Scheibel and his colleagues also found that dendritic branching varied in length and complexity between Broca's area (and its corresponding region in the right hemisphere) and bilateral motor areas. Furthermore, they found that, in comparing the language region bilaterally, the left (Broca's area) contained neurons with longer dendrites. (Scheibel et al., 1985). These findings inspired further study into bilateral differences of the cortical hemispheres.

== Other aspects of academia ==
In 1987, Scheibel became the acting director of the Brain Research Institute at UCLA, followed by promotion to Director by 1990 until 1995. Prior to these appointments, Scheibel had already been a faculty member at UCLA, teaching his own graduate neuroscience courses as well as conducting research in his laboratory at the university. (http://www.bri.ucla.edu/about-us/past-directors/arnoldscheibel) He also established Project Brainstorm at UCLA, an outreach program that teaches neuroscience concepts to K-12 students across the Los Angeles Unified School District (LAUSD).
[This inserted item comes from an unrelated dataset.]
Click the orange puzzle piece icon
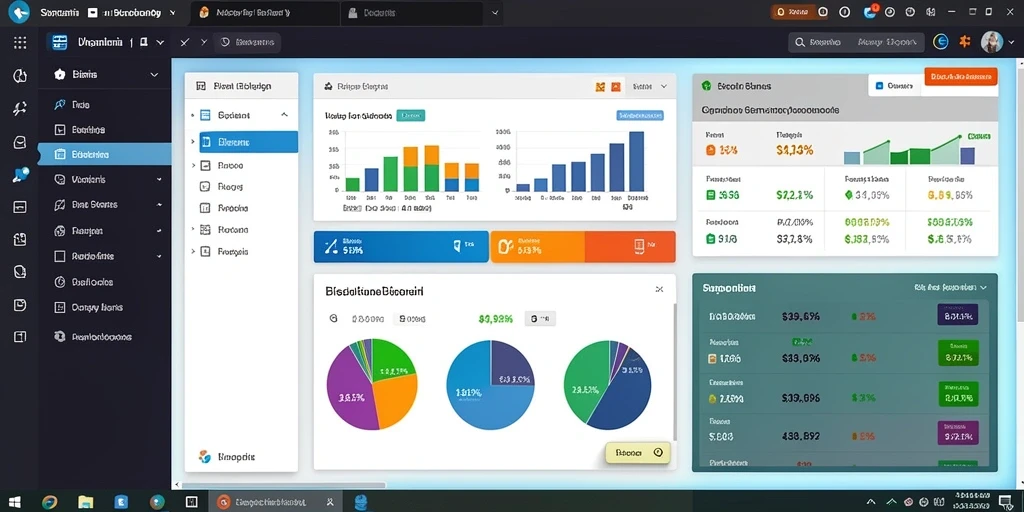 tap(965, 42)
Additionally, Scheibel created the Ethel Scheibel Endowed Chair in Neuroscience in the Department of Neurobiology at the David Geffen School of Medicine as well as the William Scheibel Endowed Chair in Neuroscience at the Brain Research Institute, each named after one of his parents. (https://newsroom.ucla.edu/dept/faculty/in-memoriam:-dr-arnold-scheibel-helped-shape-ucla-s-neuroscience-community )
Scheibel's passion for increasing exposure and accessibility to neuroscience even led him to create The Human Brain Coloring Book with Marian.

After Scheibel's active research ended, his commitment to teaching continued to flourish. Indeed, in 1997, he received the UCLA Distinguished Teaching Award. It is reported that "His lectures were captivating, guided tours through the nervous system: a stream of effortless narratives with fluid, blackboard illustrations serving as familiar landmarks. He could draw any brain structure, any cross section, at any angle with ease. A 2-hr lecture would be over before one realized it, and the students would have 20 pages of detailed notes in front of them. Lectures were linked together with the intricacy and fluidity of pastels blended on a canvas as Arne would reintroduce previous structures by referring to them as "our old friends."'

"A retrospective examination of Arne's teaching at UCLA estimated that he had taught over 700 graduate students, 1,200 undergraduates, 800 medical students, 200 psychiatric residents, and guided many research students."

He was a fellow of the Norwegian Academy of Science and Letters from 1983.

==Personal life==
Scheibel died on April 3, 2017, in Oakland, California, at the age of 94. 3 months later, his wife Dr. Marian Diamond also died, at the age of 90.